What was the sensation like as you got into the sessions and began doing the playing? Did you get lost in the music after a short time? Did you set a certain interval of time to play, then hear a playback to review what you did or did you just play…. and then stop?
More of the first description. We’d play a couple numbers, then play it back. There was never a time when we’d do a track then review then do the track again. You can keep up your stamina better that way then recording for four hours and listening for the next two.
That makes perfect sense. I have some material here that references different influences on different tracks on Batique: when you’re playing, in this context or any other, do you hear these influences as you’re playing flashing through your head?
Let me try to explain this properly. It’s not like billboards in front of me. Instead they’re subtle images that I’m aware of, very deeply, that are behind me. I can sense them as they occur and there are also things that come up during playback that I realize I was not thinking of at the time, but are so obvious hearing them after the fact, so to speak. It’s only natural on both fronts because of all the stuff I’ve been exposed to.
I suppose it would be something akin to an out of body experience if you hear yourself play, in the moment or after, and say “Oh, I see how I put this together!”

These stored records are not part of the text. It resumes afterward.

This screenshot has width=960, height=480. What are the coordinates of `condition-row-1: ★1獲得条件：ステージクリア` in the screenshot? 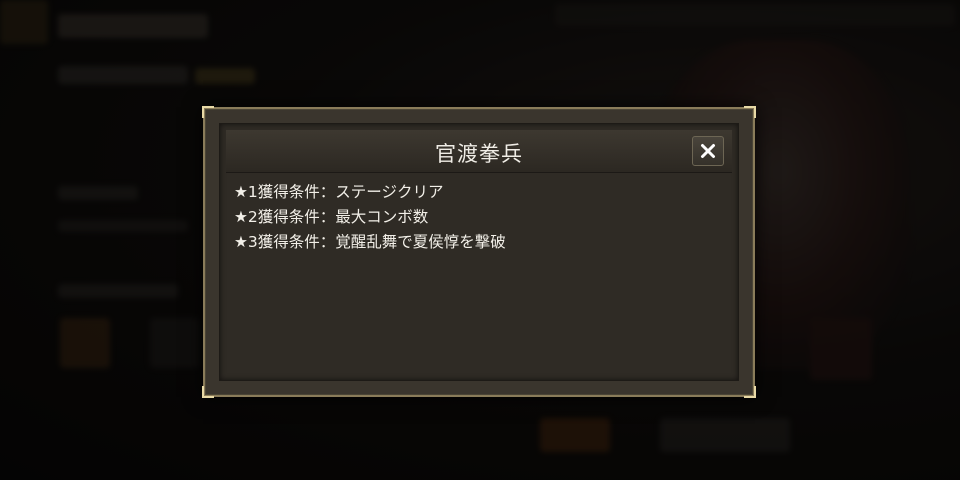 It's located at (479, 192).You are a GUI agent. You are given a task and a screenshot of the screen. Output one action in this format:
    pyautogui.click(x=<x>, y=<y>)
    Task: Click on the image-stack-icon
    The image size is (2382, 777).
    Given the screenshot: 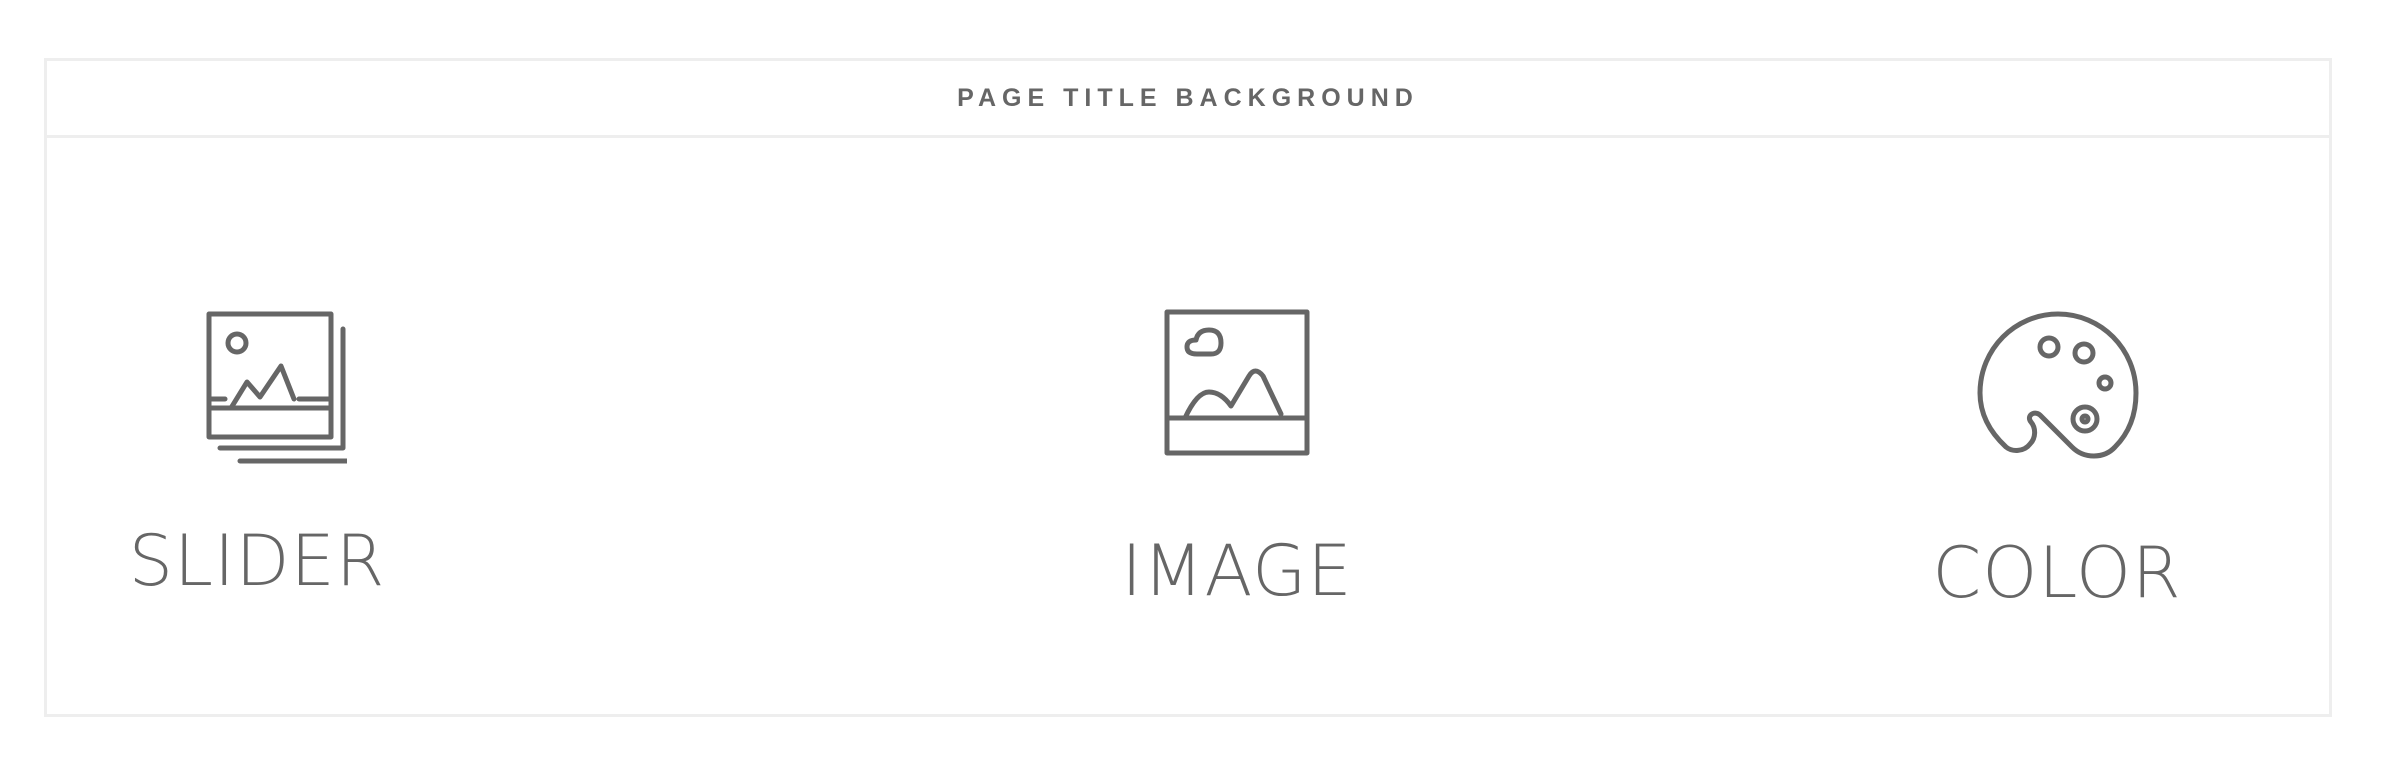 What is the action you would take?
    pyautogui.click(x=257, y=391)
    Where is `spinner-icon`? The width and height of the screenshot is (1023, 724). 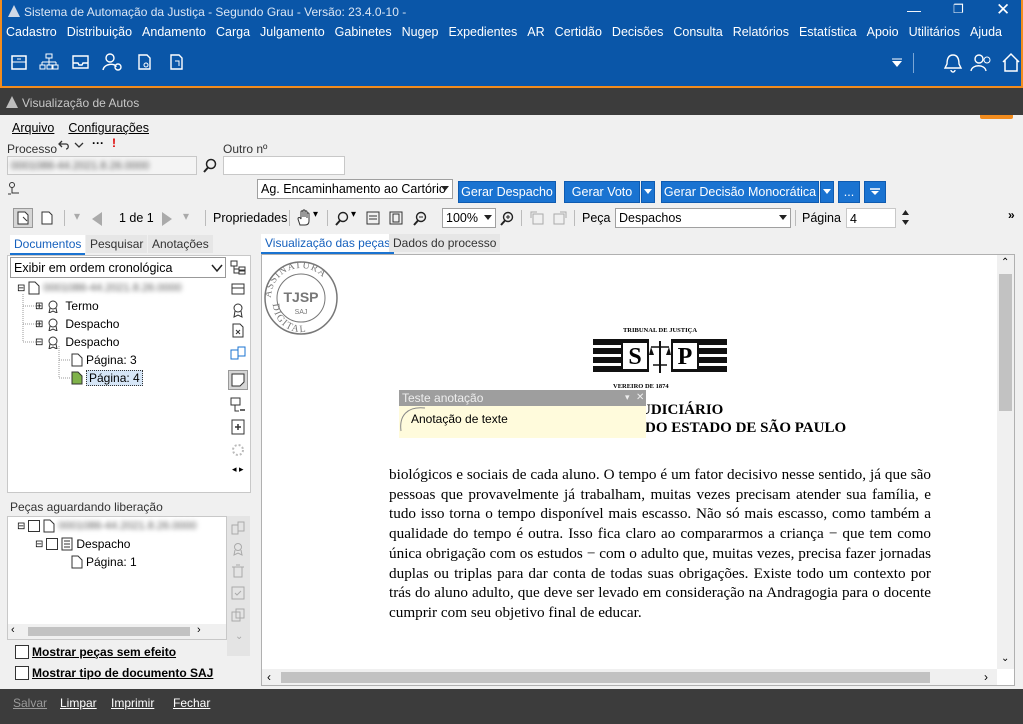 spinner-icon is located at coordinates (906, 218).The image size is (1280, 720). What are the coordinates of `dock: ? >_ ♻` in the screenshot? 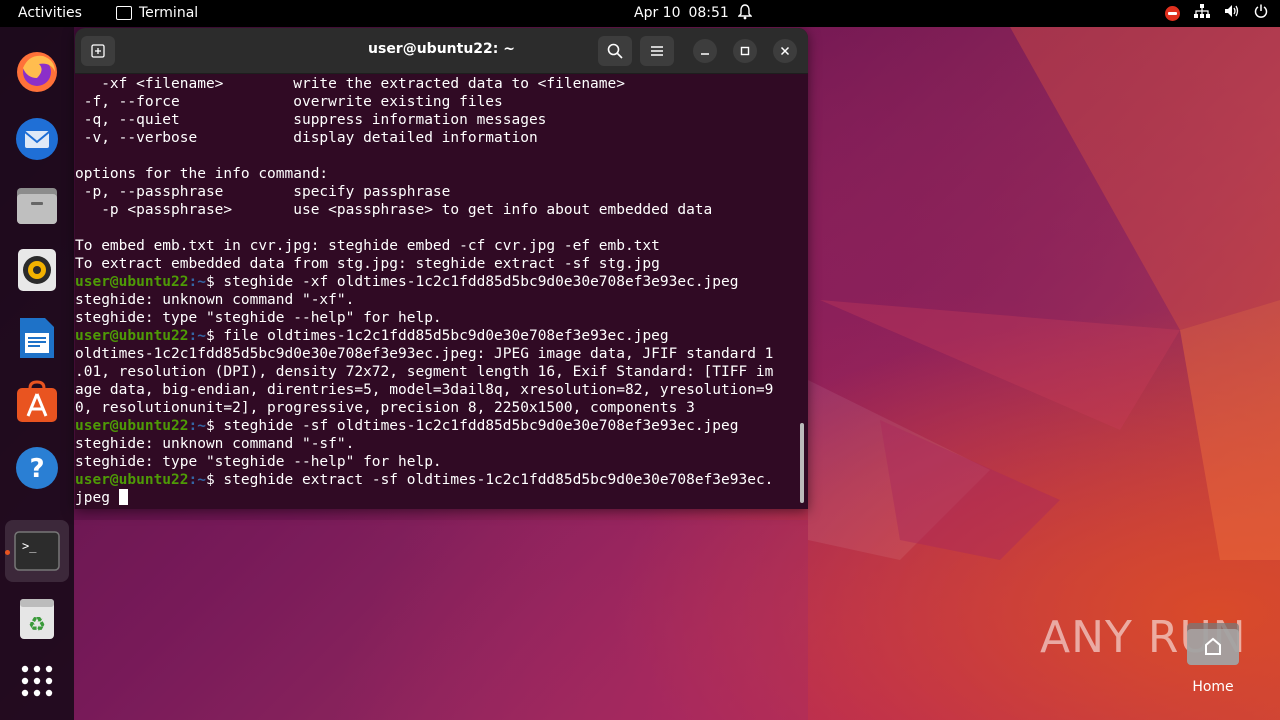 It's located at (37, 374).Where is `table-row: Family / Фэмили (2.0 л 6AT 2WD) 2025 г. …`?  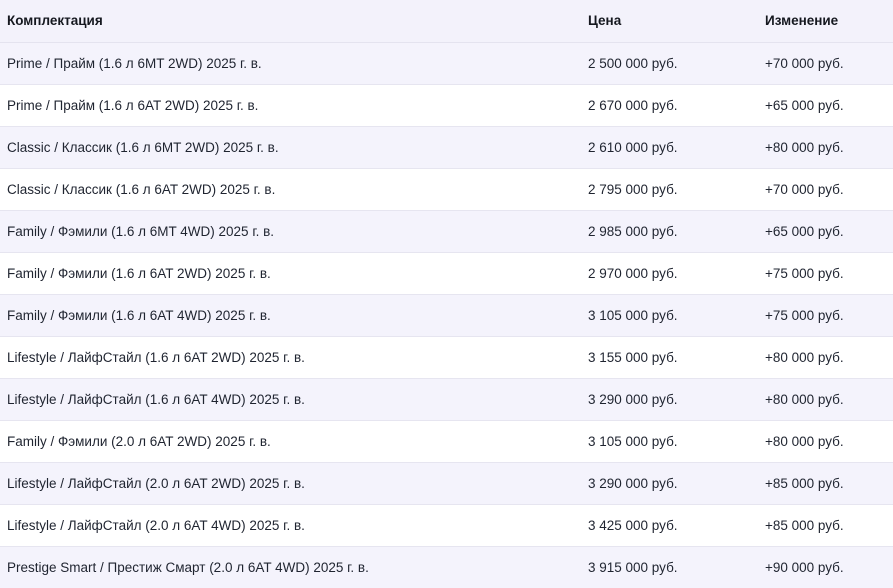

Yes and it’s mostly ex post facto and it’s a collection of influences of people I’ve know directly and indirectly. Jerome Garcia, for instance, or film score composer Maurice Jarre, who was kind enough to allow me an hour to pick his brain, so all this stuff is in there and it’s all emulsified together. I can’t un-know the ragtime I’ve picked up over the years, for instance
And why would you want to really? As you were listening back to these takes of free playing for an interval, rather than “Here’s a song we’re going to do!” how did you come up with the titles?
Usually they would suggest themselves. There were several little methods we would use and one that’s mad-lib style: in concert, we’ll work with the audience to come up with a title, then play that. I use a method called the Terry Riley Formula borrowed from my friend of over fifty years: he would use something generic something exotic and something ideal, such as “Sunrise in the Interplanetary Dream collector” or “A Rainbow in Curved Air.” One way or the other the title will fit that formula. One time at a festival in Toronto, Bob and I did “Canadian Hippopotamus Polka”—that stopped the show!
(Laughs) I bet it did. Do you have plans to do any live shows based on this recording? I would think it would be fascinating to be in the room with you guys.
We have a cluster of them booked in early August. I’m horny to play (laughs).
You must then be very satisfied with what you came up with, but did it come out like you expected? Or was there surprise somewhere in it or permeating the whole thing that, when you got it all together, you went “We didn’t plan it that way but, boy I love serendipity?”
My attitude is expectations are non-existent. We figure it’d be pretty good some way or another. To get back to the ‘Batique’ theme, we’re knitting a movie we haven’t seen yet. Is that metaphor mixed enough?
Sure, but it makes a lot of sense. As you talked about the billboard concept, it’s all about pulling out the scenes in your head and placing them in a certain sequence.
There’ll be there anyway subconsciously. You can’t be anyone except yourself based on what you’ve absorbed during the course of your life
How did you decide on the sequence of tracks? Does the cd bear any resemblance to the order in which they were recorded?
It doesn’t. We went over it painstakingly over several conversations, but let me oversimplify it for a moment to give you an idea: we asked questions like “Which one do you want to begin with” and “Which one do you want to end with?” “Are there any (tracks) that have to precede another one?” It’s like a brainteaser puzzle in which you need to figure things out from the missing information.